**What you will do**: Extract each line of the items below that contains the string "settings". Case is significant.

Records in a dataset
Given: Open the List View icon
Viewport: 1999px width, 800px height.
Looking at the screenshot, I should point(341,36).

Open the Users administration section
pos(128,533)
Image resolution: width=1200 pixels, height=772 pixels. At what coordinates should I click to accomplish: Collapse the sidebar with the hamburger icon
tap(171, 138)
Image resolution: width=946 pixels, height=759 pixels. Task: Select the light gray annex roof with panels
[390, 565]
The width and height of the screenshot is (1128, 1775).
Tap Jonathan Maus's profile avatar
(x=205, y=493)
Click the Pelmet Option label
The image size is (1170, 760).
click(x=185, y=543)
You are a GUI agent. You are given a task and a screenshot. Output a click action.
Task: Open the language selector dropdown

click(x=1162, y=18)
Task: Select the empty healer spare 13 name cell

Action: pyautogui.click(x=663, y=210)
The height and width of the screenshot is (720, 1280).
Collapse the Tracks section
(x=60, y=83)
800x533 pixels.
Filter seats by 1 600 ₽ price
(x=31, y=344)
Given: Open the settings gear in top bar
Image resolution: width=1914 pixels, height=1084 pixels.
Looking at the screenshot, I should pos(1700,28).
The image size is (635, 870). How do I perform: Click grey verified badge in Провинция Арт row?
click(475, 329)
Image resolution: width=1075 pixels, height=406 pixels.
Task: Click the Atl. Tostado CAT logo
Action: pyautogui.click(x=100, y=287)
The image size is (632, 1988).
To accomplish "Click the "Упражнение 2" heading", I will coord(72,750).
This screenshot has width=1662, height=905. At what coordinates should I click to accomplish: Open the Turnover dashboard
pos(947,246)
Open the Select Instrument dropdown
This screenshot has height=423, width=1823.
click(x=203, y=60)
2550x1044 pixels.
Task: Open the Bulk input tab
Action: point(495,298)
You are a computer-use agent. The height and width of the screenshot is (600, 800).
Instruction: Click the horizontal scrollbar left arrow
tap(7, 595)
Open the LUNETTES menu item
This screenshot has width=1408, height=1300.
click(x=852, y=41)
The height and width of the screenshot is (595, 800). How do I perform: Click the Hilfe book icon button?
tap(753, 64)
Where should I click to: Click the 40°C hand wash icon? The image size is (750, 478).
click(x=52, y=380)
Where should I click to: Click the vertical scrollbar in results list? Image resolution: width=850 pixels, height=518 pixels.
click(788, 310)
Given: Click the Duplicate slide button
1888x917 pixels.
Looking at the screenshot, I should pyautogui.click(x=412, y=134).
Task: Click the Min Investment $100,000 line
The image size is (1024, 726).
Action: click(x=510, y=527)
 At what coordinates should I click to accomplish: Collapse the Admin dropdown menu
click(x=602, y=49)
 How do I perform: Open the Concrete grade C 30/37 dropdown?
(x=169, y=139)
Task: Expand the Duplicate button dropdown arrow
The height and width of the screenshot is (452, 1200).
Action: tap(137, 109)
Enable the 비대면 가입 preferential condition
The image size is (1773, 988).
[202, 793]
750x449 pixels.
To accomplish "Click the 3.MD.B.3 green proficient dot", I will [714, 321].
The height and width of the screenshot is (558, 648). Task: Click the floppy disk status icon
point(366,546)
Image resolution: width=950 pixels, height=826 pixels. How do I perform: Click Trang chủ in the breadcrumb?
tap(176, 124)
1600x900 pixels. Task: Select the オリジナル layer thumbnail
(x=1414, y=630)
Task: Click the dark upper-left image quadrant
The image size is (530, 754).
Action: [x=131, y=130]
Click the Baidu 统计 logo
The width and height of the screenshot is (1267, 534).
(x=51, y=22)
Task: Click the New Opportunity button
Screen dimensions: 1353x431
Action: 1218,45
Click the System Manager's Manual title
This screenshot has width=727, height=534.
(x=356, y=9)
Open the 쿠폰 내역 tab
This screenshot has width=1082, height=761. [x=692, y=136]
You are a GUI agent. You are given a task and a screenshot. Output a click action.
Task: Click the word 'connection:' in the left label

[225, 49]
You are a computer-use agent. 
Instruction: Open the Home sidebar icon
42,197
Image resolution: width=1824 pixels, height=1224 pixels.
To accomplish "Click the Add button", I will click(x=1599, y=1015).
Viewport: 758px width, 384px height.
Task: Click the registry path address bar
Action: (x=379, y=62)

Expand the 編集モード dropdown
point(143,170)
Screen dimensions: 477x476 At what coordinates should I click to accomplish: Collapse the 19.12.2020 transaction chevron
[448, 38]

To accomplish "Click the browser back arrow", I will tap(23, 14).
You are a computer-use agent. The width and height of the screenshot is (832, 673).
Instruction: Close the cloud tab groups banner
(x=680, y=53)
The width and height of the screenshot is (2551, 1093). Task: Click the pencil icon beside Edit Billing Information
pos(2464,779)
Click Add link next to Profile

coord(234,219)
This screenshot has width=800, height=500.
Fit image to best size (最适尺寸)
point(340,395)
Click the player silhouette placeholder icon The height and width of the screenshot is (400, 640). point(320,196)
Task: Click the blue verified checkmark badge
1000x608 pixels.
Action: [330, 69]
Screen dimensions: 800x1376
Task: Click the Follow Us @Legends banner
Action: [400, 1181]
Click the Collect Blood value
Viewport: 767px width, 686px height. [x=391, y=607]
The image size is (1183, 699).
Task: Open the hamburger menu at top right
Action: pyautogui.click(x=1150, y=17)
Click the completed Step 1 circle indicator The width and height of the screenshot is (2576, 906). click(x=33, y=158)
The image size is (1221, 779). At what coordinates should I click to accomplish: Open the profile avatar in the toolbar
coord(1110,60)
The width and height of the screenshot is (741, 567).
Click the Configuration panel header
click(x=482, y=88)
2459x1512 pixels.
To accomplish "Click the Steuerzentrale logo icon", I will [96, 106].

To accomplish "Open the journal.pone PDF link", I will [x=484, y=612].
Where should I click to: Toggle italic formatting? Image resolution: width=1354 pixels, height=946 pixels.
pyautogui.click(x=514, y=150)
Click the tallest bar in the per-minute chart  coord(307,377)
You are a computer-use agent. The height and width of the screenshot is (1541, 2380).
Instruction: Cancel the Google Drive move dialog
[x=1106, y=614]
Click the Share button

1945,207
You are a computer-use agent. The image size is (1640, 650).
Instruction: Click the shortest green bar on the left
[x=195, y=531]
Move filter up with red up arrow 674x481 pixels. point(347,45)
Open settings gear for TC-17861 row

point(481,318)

**Finished task**:
Given: Open the settings gear in top bar
Open settings gear for TC-17861 row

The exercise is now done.